◆ **TEXT SECTION**:

##########

Scrub not fully applied on HTML::Document #80

Open
chengguangnan opened this Issue Nov 24, 2014 · 2 comments

Projects

None yet

2 participants

@chengguangnan

I noticed that some HTML comment tags are not removed.

Here is an example, my_scrub should remove all the comments.

Loofah.document("<!DOCTYPE html><!--[if IE 7]><!-- --><html><body><script></script></body></html><!--ww -->").scrub!(my_scrub).to_xml
=> "<!DOCTYPE html>\n<!--[if IE 7]><!-- --><html></html>\n"

I check the code and think the problem is here:

https://github.com/flavorjones/loofah/blob/master/lib/loofah/instance_methods.rb#L41

        case self
        when Nokogiri::XML::Document
          scrubber.traverse(root) if root
        when Nokogiri::XML::DocumentFragment
          children.scrub! scrubber
        else
          scrubber.traverse(self)
        end

So even a HTML::Document would went through scrubber.traverse(root) if root. So things outside of HTML will not went through this scrubber.

##########

◆ **INFORMATION GIVEN**:
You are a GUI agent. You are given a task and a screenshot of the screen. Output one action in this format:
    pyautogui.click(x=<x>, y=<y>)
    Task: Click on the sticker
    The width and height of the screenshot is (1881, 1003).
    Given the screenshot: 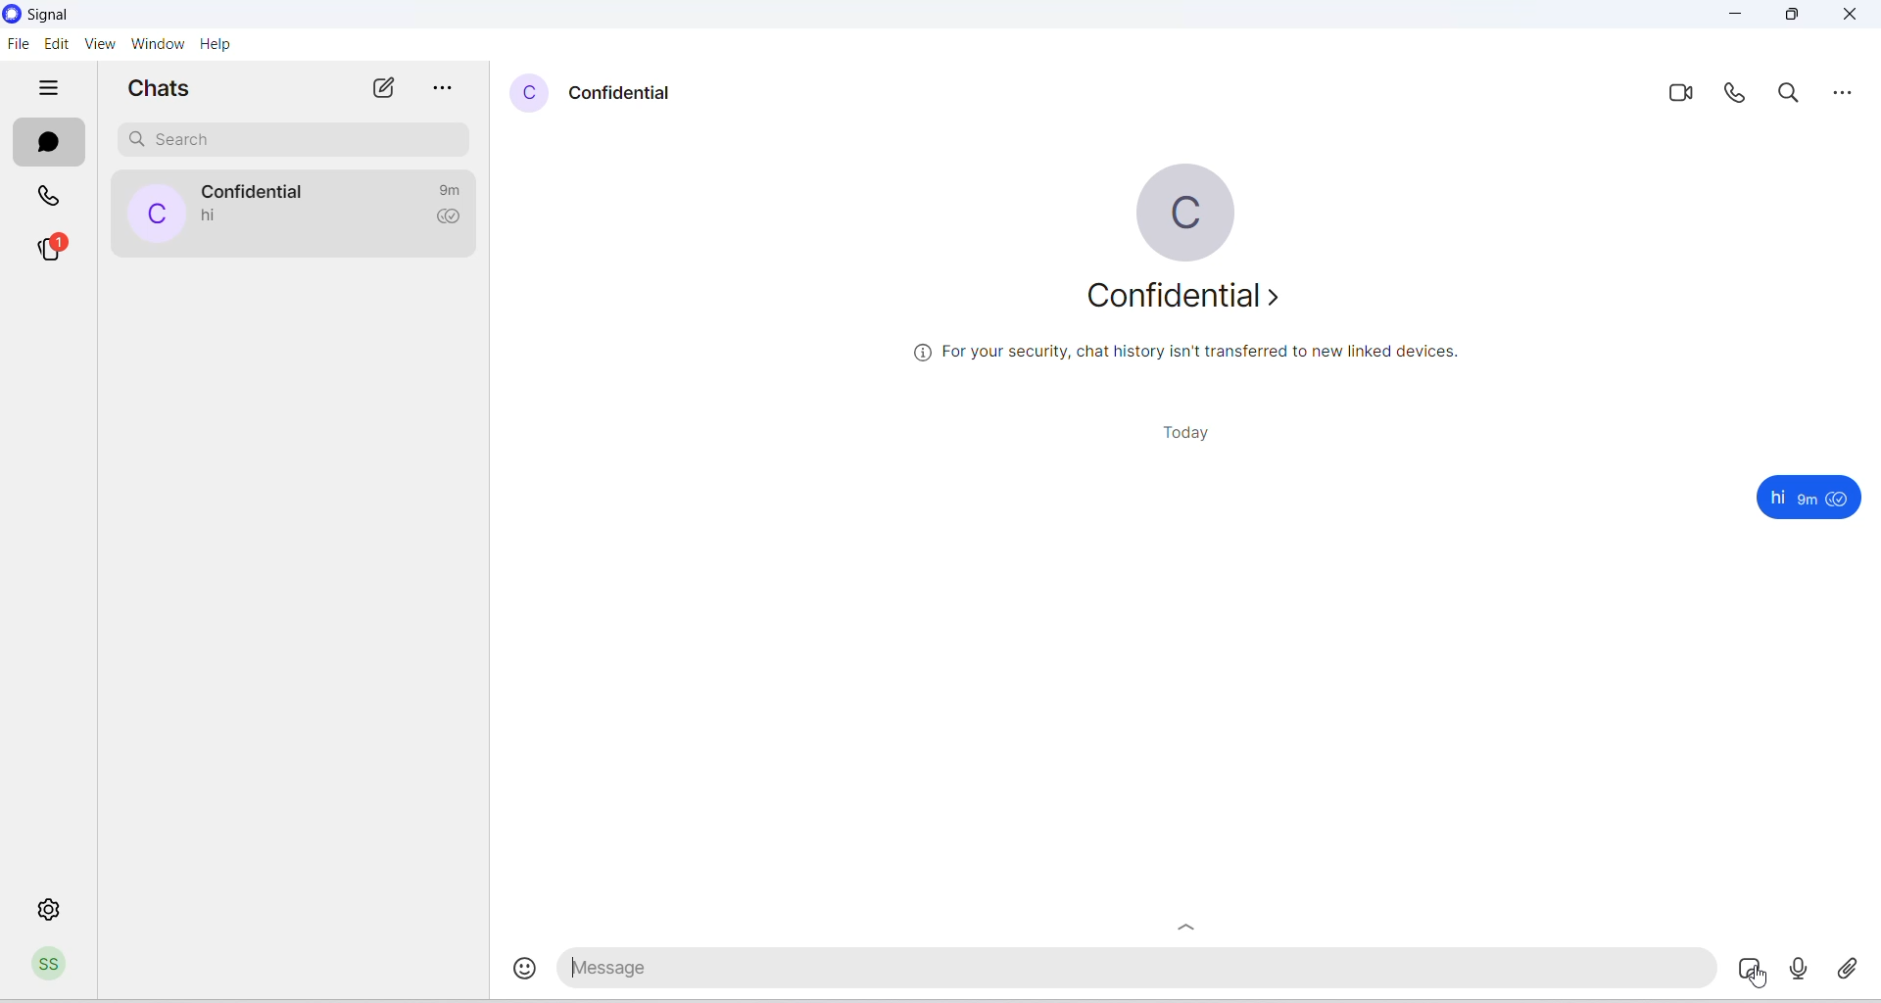 What is the action you would take?
    pyautogui.click(x=1753, y=971)
    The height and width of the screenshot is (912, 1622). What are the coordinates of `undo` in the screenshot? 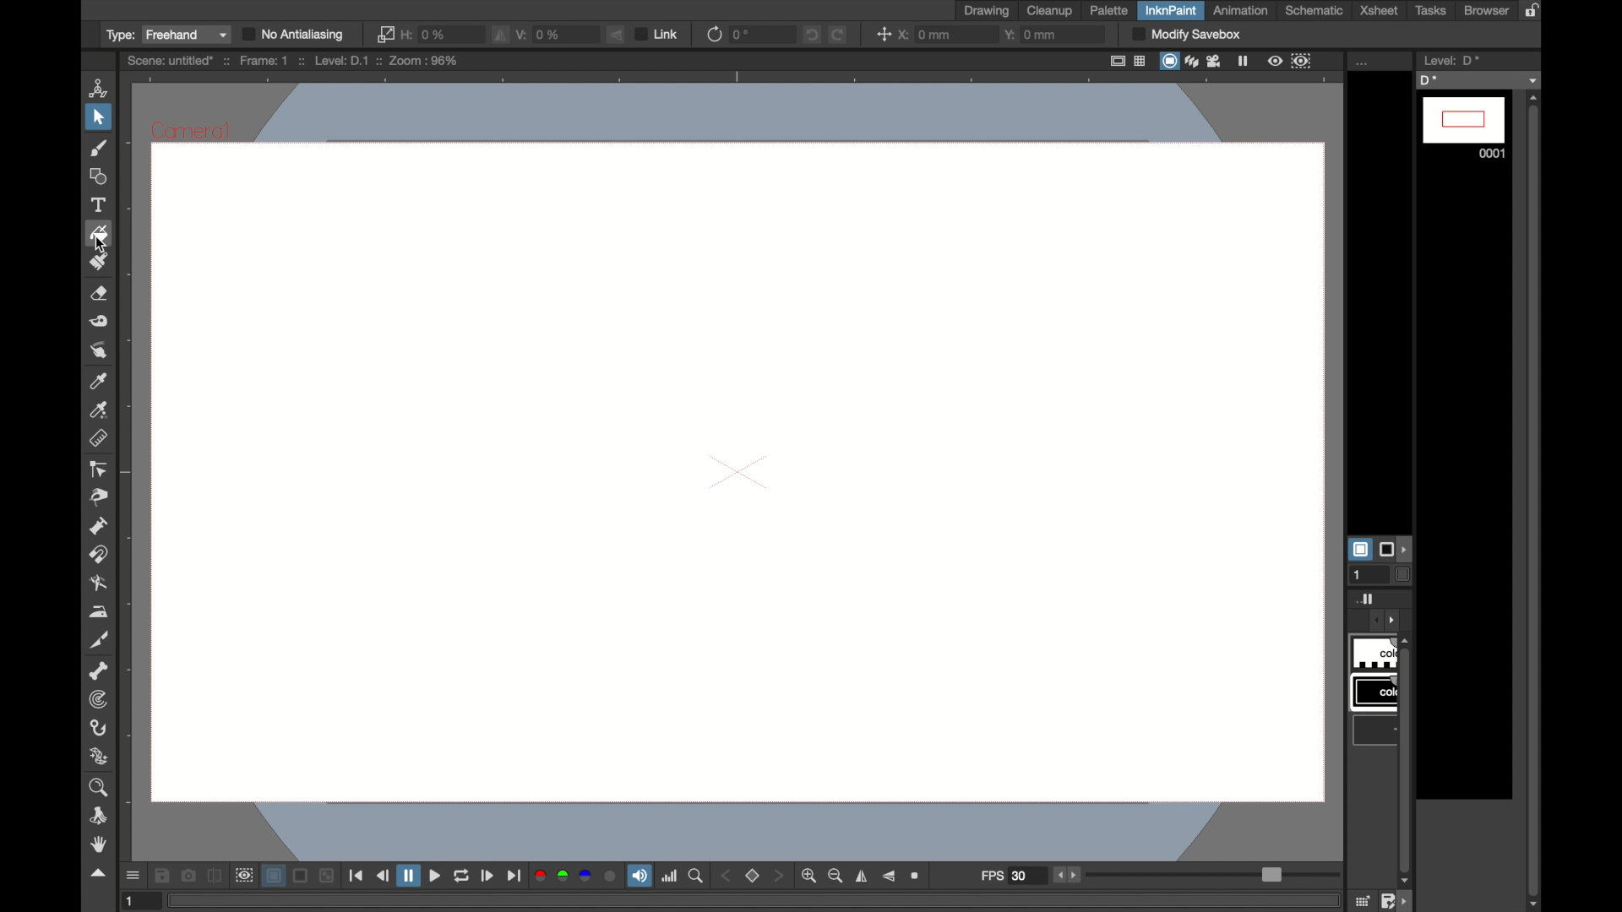 It's located at (811, 34).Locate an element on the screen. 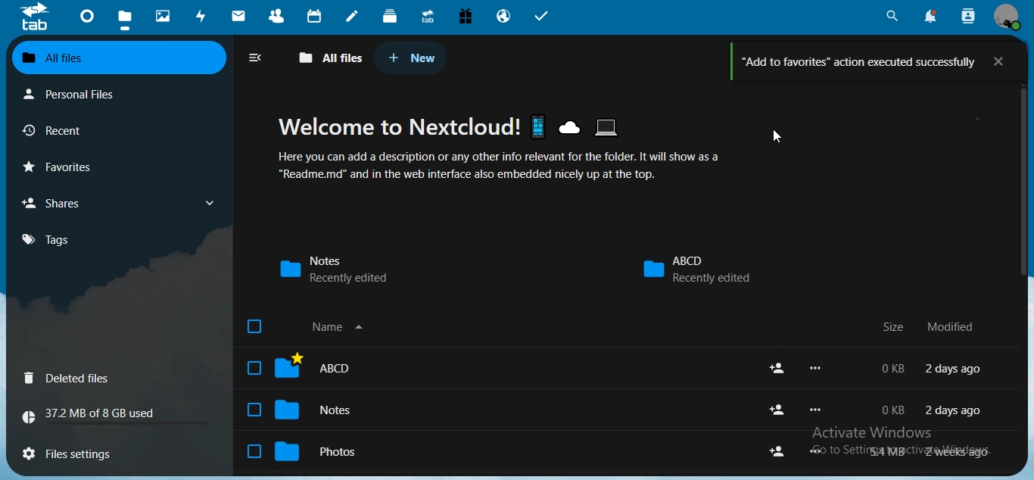 This screenshot has width=1034, height=480. all files is located at coordinates (334, 58).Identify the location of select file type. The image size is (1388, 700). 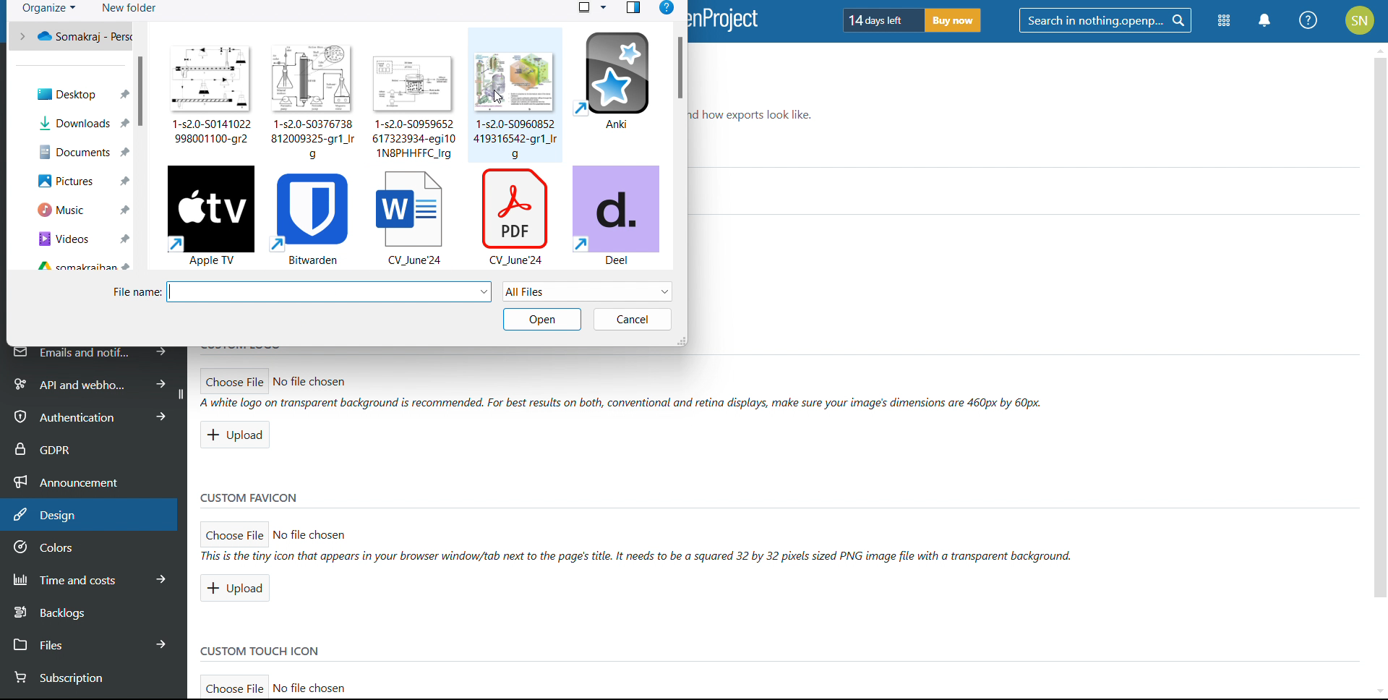
(588, 291).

##########

Reproduce the issue from "I check the" to "scrubber.traverse(self)", swapping "scrubber" for "cleaner" wherever it occurs. The items were taken from a separate source.

◆ **REPLY TO THE EXERCISE**:
I check the code and think the problem is here:

https://github.com/flavorjones/loofah/blob/master/lib/loofah/instance_methods.rb#L41

        case self
        when Nokogiri::XML::Document
          cleaner.traverse(root) if root
        when Nokogiri::XML::DocumentFragment
          children.scrub! cleaner
        else
          cleaner.traverse(self)